• [SOURCE DOCUMENT]
################
Re: Back to fundamentals

Owen Duffy wrote: 

An alternative is to calculate the power collected by a lossless,
matched receiver as Pr=S*A.

In this case, S=0.3**2/(120*pi)

Kraus derives A (the effective apperture) for a short dipole to be
3/8/pi*wavelength**2.

This gives the power collected by the receiver as 6.4mW. If the
antenna and receiver were disected by the ground plane, wouldn't there
be 3.2mW developed in each half of the receiver load?

I found another source (Ramo et al) which directly gives the ratio of power in the load of a matched receiving antenna to the power applied to a transmitting antenna, in terms of the effective apertures of the antennas. This doesn't require the intermediate step of calculating field strength. The equation is:

  Wr/Wt = (Aer * Aet) / (lambda^2 * r^2)
################
• [SUPPLIED RECORDS]

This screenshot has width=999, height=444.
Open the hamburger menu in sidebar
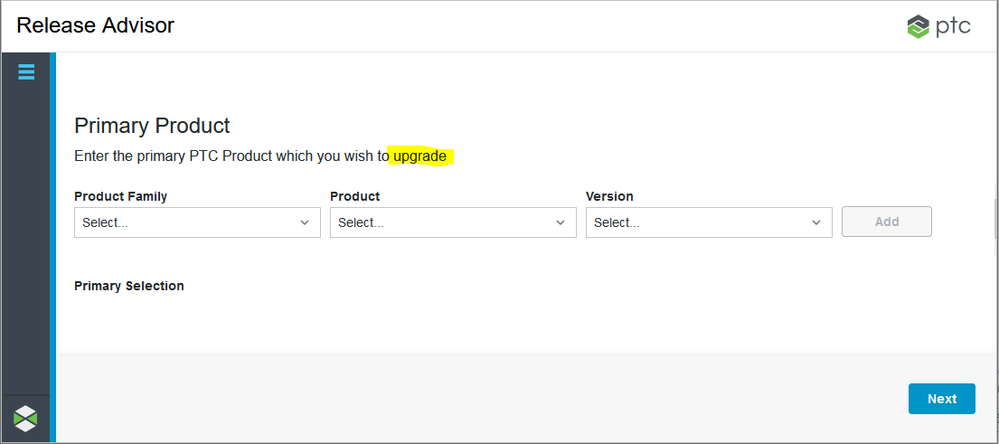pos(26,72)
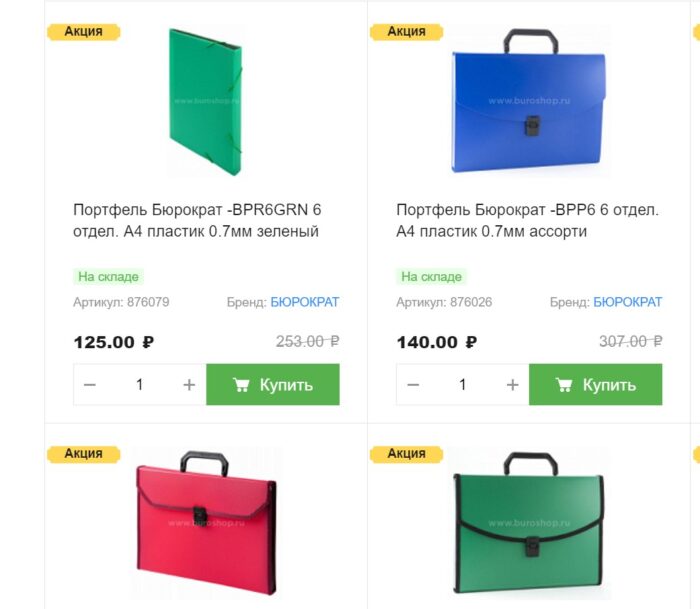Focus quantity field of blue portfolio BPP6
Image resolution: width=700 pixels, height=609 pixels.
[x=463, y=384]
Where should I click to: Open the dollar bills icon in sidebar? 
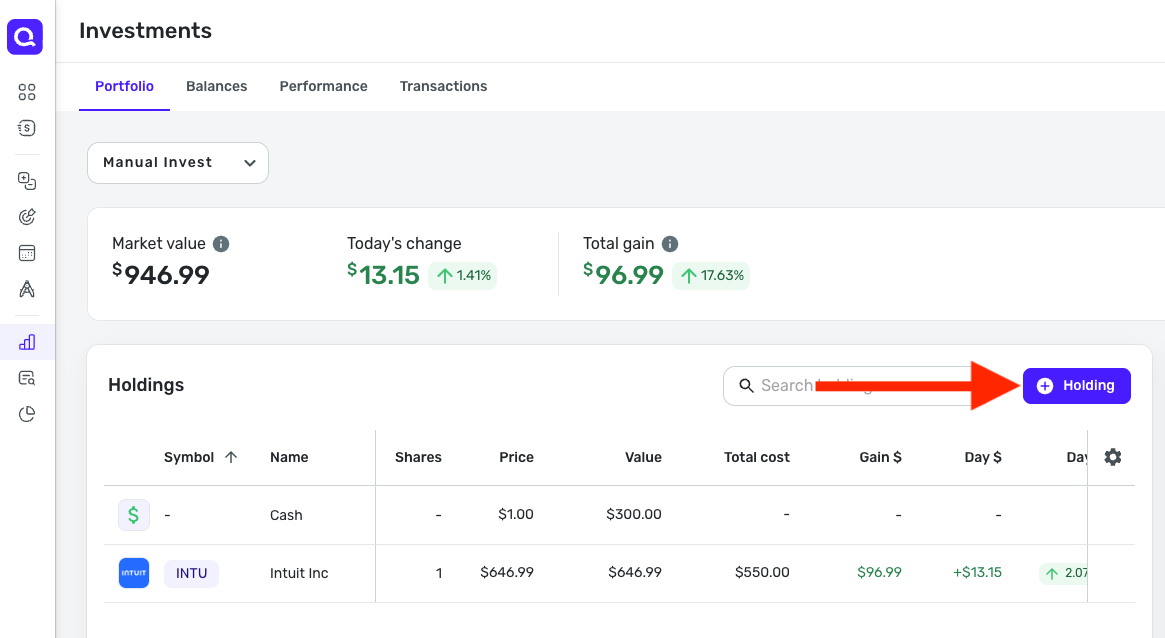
################
• [EXERCISES TO COMPLETE]
A: Could you echo the antenna aperture post word for word, starting at "Re: Back to" and ending at "this case, S=0.3**2/(120*pi)"?
B: Can you duplicate every one of the rows above verbatim, with the pictures left out?

• [RESULTS OF THE TASKS]
A:
Re: Back to fundamentals

Owen Duffy wrote: 

An alternative is to calculate the power collected by a lossless,
matched receiver as Pr=S*A.

In this case, S=0.3**2/(120*pi)

B:
This screenshot has width=999, height=444.
Open the hamburger menu in sidebar
pos(26,72)
Focus quantity field of blue portfolio BPP6
Image resolution: width=700 pixels, height=609 pixels.
[x=463, y=384]
Where should I click to: Open the dollar bills icon in sidebar? 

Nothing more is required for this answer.